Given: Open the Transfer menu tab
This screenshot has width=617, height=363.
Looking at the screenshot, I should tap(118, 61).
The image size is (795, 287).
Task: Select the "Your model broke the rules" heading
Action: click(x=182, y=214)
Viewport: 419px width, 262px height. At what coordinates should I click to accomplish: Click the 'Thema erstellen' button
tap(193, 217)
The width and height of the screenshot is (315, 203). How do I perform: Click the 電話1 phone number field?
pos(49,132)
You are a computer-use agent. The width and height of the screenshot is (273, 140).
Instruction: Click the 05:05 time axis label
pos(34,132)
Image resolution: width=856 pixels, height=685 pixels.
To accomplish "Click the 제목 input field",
***
* BRIEF *
Can you copy out every one of the items above, word for word and in the same order?

* RIGHT ANSWER *
Given: Open the Transfer menu tab
This screenshot has width=617, height=363.
Looking at the screenshot, I should tap(118, 61).
The image size is (795, 287).
Task: Select the "Your model broke the rules" heading
Action: click(x=182, y=214)
Viewport: 419px width, 262px height. At what coordinates should I click to accomplish: Click the 'Thema erstellen' button
tap(193, 217)
The width and height of the screenshot is (315, 203). How do I perform: Click the 電話1 phone number field?
pos(49,132)
You are a computer-use agent. The width and height of the screenshot is (273, 140).
Instruction: Click the 05:05 time axis label
pos(34,132)
Image resolution: width=856 pixels, height=685 pixels.
To accomplish "Click the 제목 input field",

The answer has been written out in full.